YOU'VE GOT TO MAKE THE TIME...FOR YOURSELF
(I first wrote this article for LinkedIn in 2018. Here again with some additions - I've learnt a lot in these 5 years!)
It was 9 PM when the phone rang.
"Hi Daddy", I said, wassup? "Where are you darling?" "Still in the office dad. Came in at 7 this morning and still got stuff to wrap up." I heard a split second hesitation, and then the words, which ring in my ears even today, 22 years later... "If you're in the office for over 12 hours and still haven't finished your work, sorry to say this darling, but you're fucking inefficient." |
Dad was a Tata man through and through. Worked with the company for over 30 years and legend has it that all TAS (Tata Administrative Service) personnel were sent to him as part of their final internship - if you survived Jal Master, you were ready for the battles ahead. So went the folklore. I know that IIM-B students looked forward to his guest lecture visits there - he brought insights straight from the markets to the classroom.
There was an element of truth in what he had said, I had to grudgingly admit. But I found it difficult to break away from the cycle I had created for myself. It had been three years and I hadn't taken a day off - except when I had the measles.
Ten years after that phone call, things hadn't changed much. Except now, I was the boss. And I made sure of one thing - I expected people to come in on time and I expected them to finish their work and leave at a decent hour. Everyone except myself.
Because I thought I needed to be on call seven days a week.
Because a large part of my media career was managing news & entertainment channels - which never took a break. So, I thought I should be on call 24 hours a day.
Because I was a presumptuous, self-important idiot.
Until the day my mother called. "He's not looking good," she said. "Come home."
I was Senior VP at National Geographic Channel at that time, and I'd already given in my papers and agreed on a 6-month notice period. My replacement had been hired, it was the handover period. I asked my boss to let me go a month earlier. He agreed without hesitation. I spent 4 months at home with my dying father - trying to make up for all those days, months, years when I had "no time" to go home. And I learnt four key lessons in those four months:
Take the time to step outdoors. Nature and the wilderness will teach you lessons no one else can. When you're amidst the high mountains, with just your trusty feet powering you on and intermittent mobile signals, you will realize that there's a whole world out there. A world beyond the four walls of your cabin, in that towering building overlooking nothing, on that 14th floor where you can't even open the windows.

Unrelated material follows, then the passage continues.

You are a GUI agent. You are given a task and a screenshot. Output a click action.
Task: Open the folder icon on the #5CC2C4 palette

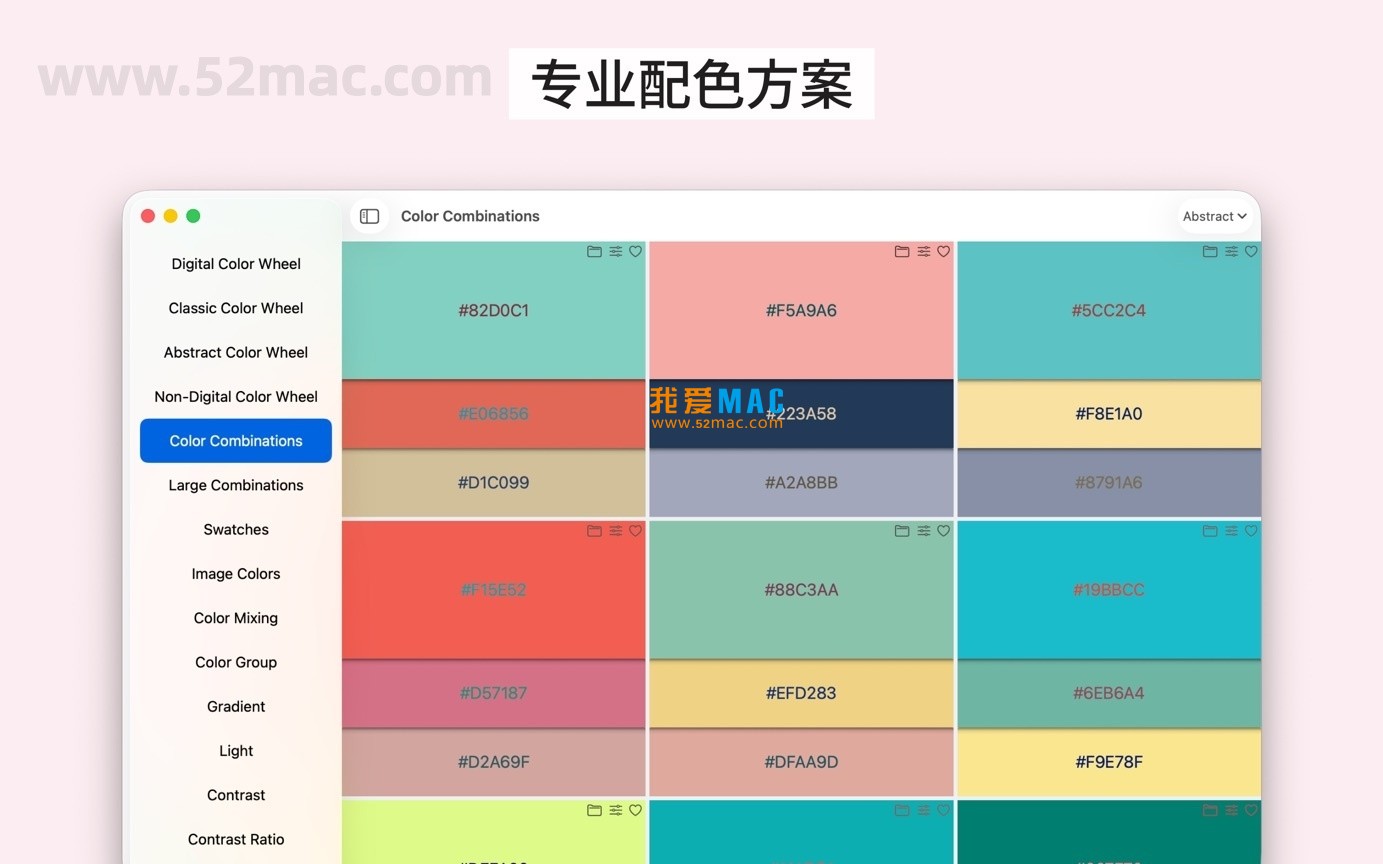[1209, 251]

And that's when your soul will thank you, for taking the time - to make time.
There was an element of truth in what he had said, I had to grudgingly admit. But I found it difficult to break away from the cycle I had created for myself. It had been three years and I hadn't taken a day off - except when I had the measles.
Ten years after that phone call, things hadn't changed much. Except now, I was the boss. And I made sure of one thing - I expected people to come in on time and I expected them to finish their work and leave at a decent hour. Everyone except myself.
Because I thought I needed to be on call seven days a week.
Because a large part of my media career was managing news & entertainment channels - which never took a break. So, I thought I should be on call 24 hours a day.
Because I was a presumptuous, self-important idiot.
Until the day my mother called. "He's not looking good," she said. "Come home."
I was Senior VP at National Geographic Channel at that time, and I'd already given in my papers and agreed on a 6-month notice period. My replacement had been hired, it was the handover period. I asked my boss to let me go a month earlier. He agreed without hesitation. I spent 4 months at home with my dying father - trying to make up for all those days, months, years when I had "no time" to go home. And I learnt four key lessons in those four months:
- Don't be afraid to take those 21 days of holidays that is your due. No one is that important. The skies will still hold above your head and you'll be surprised how little has changed when you return. Same shit, different day - as the media adage goes.
- If you're good at what you do, no one dares to hang around waiting to take your place. So just be bloody good at what you do.
- Focus on building a good team around you - one that is able to function without you around. While heading STAR TV Ops, I was once told by a colleague: "You're making a mistake teaching your assistants everything you know. They'll just replace you someday, and at a lesser salary." If you're afraid that your organization will replace your decades of experience with a tyro just learning the tricks, you need to quit in any case.
- No one's indispensable. No one. Not even you. The organization will find someone to fill in your shoes. Perhaps they will need two or three people to manage what you did single-handedly (think about that for just a minute), but you WILL be replaced soon.
- Of course you have "no time". You have to "make time." For yourself, for your family, for your soul. Stop saying "I wish I could come on that trek with you." Actually, you can. It's just that, you won't. What's really holding you back? Fear? Of what? Of losing your job? Of not being missed at that man-com meeting? Of not getting that project you were hankering for? Conquer that fear.
Take the time to step outdoors. Nature and the wilderness will teach you lessons no one else can. When you're amidst the high mountains, with just your trusty feet powering you on and intermittent mobile signals, you will realize that there's a whole world out there. A world beyond the four walls of your cabin, in that towering building overlooking nothing, on that 14th floor where you can't even open the windows.
And that's when your soul will thank you, for taking the time - to make time.